July 21, 2018

Credit card reform

The Fed’s Report on Small Business and Credit Card Reform Fails to Impress

This story is republished from CFOZone, where you’ll find news, analysis and professional networking tools for finance executives.

When Congress voted not to cover small businesses under the credit card reform bill last year, they asked the Federal Reserve to study the issue and report back in May. A few weeks late, the Fed recently came out with its report.

Those who support not giving small businesses with 50 or fewer employees the same protections provided to consumers claim the findings support their view.

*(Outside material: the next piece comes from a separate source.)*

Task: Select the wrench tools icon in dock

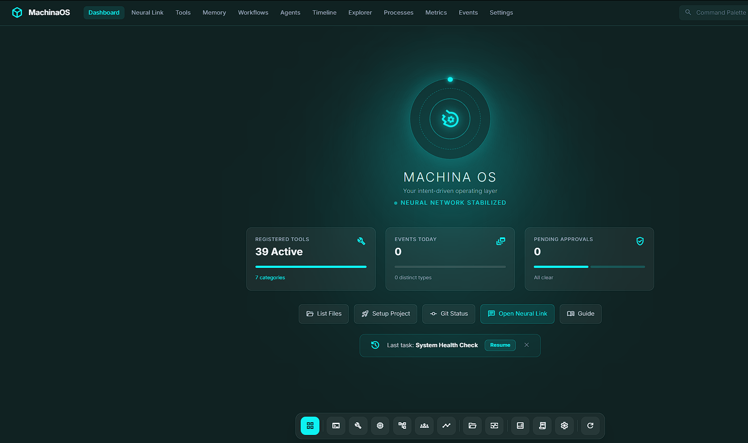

But the real bottom line is this: The findings aren’t conclusive either way.


That’s not to say the report doesn’t present a few definite opinions about the Credit Card Accountability Responsibility and Disclosure Act. (Yes, the acronym is CARD).

For example, it supports extending the standardization of disclosure rules about account terms to small business, saying it would help companies compare credit card plan costs.

It also opposes limiting bank’s ability to adjust interest rates. The thinking is that it’s more difficult for banks to assess the riskiness of small business borrowers than consumers. Plus small companies tend to need more credit. As a result, curbing the ability to raise rates “may lead to higher initial interest rates, which would harm those firms that borrow on small-business credit cards.”

So that sounds pretty definitive. It isn’t. The bill provides “substantive” protections against certain practices, from raising interest rates to charging penalties. But, the report barely touches on the rest of the bill, such as provisions that limit fees and the ability to tinker with payment deadlines.

Perhaps, in a rush to meet their deadline, or not miss it too badly, the Fed simply didn’t have time to get to the rest of the bill. But it means that they failed to provide a conclusive, comprehensive direction to Congress.

And by focusing on just one or two provisions, they created the false impression that they’ve really weighed in on the bill—thereby giving the bank lobby bogus ammunition with which to declare victory.

In fact, while bank lobbyists were ecstatic about the interest rate recommendation, not every bank is on board. Bank of America recently announced that it would give small businesses the same protections consumers get under the bill. According to Bloomberg/BusinessWeek, a spokesperson said that the move won’t hurt its ability to extend credit.